Perhaps a key aspect of the metamorphosis research, which has spanned two thirds of a century, has been its major contributions to biology -- indeed a contribution that is greatly underestimated.  This extends beyond the wonderful worlds of insects, the myriad marine forms that metamorphose, and the amphibians, to the world of modern evolutionary biology, genetics, the study of whole genomes, and the relatively new science of evolutionary development, or EvoDevo, which grew out of what was formerly embryology.




Foreword review by Joseph Thompson April 1 2011


"The enormity of Ryan's task and the complexity of the cross-disciplinary research would have overwhelmed a lesser writer. Part history lecture and part science class, Ryan brings an accessible passion to the subject comparable to Carl Sagan's popularization of astronomy. As he builds the case for hybridization in The Mystery of Metamorphosis, Ryan leads readers through the earliest ideas put forth by Darwin and his contemporaries to the modern questions raised by the Cambrian explosion. Like Sagan, Ryan is able to communicate complex theories without becoming simplistic while challenging basic evolutionary concepts."



Cian O'Luanaigh review in New Scientist April 2 2011


"...the book is a must for entomologists, marine biologists and the downright curious."

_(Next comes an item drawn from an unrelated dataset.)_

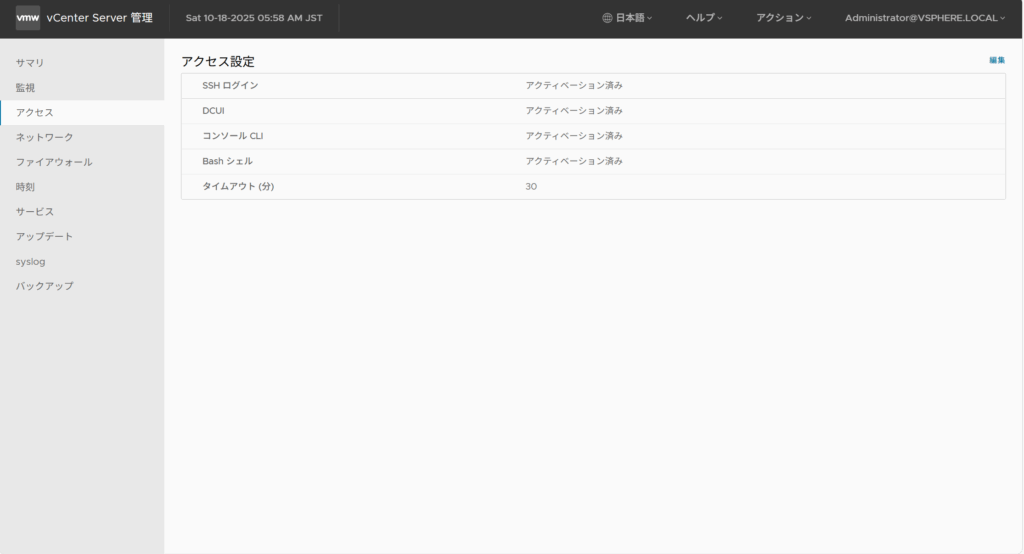Image resolution: width=1024 pixels, height=554 pixels.
Task: Click the 編集 link for access settings
Action: [x=996, y=60]
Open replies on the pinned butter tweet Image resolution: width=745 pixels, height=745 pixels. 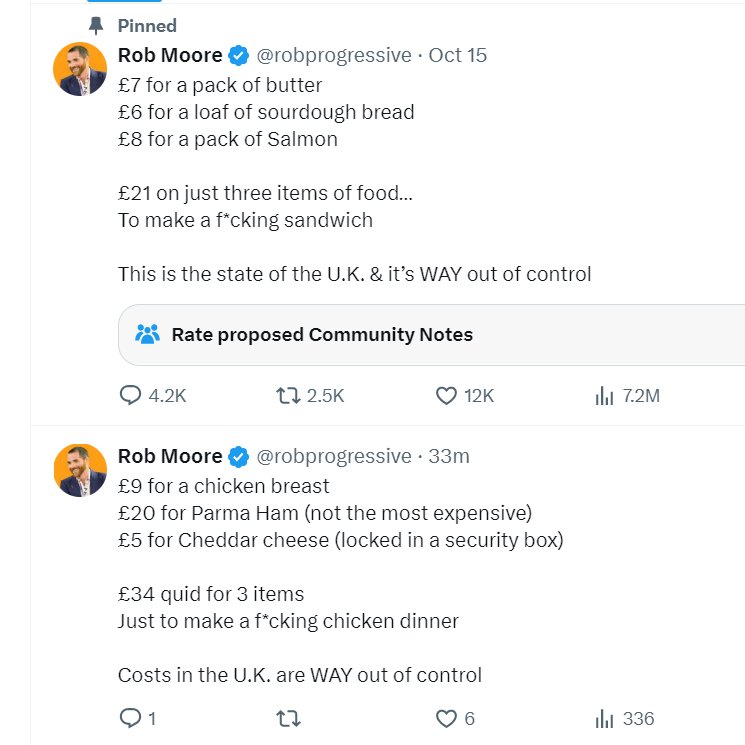tap(153, 395)
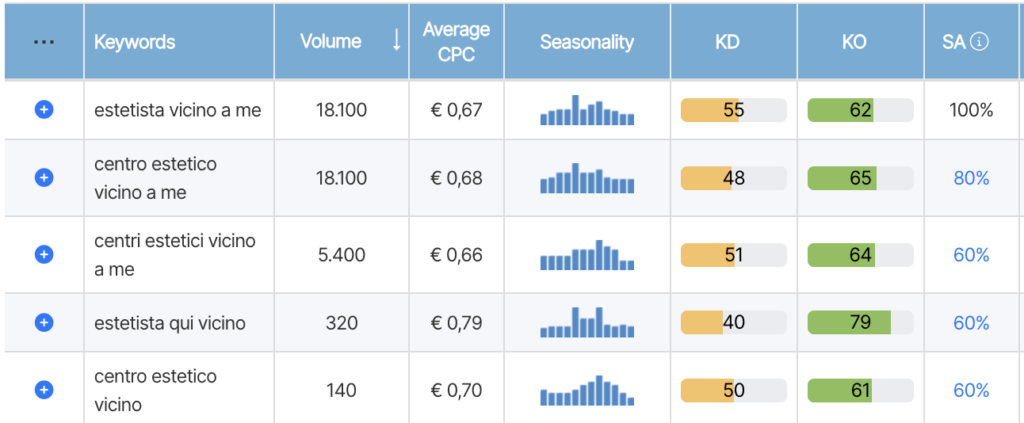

New Internationalist Review


Frank Ryan writes with verve and conviction, skillfully marshalling his facts and painting vivid pen-portraits of his central characters - not least the engaging and self-deprecating Don Williamson, now 89, retired and relishing the debate his theory has sparked.  Metamorphosis is aimed squarely at the general reader rather than the scientific cognoscenti and it is a lively and thoroughly entertaining read; one of the best scientific books of recent years.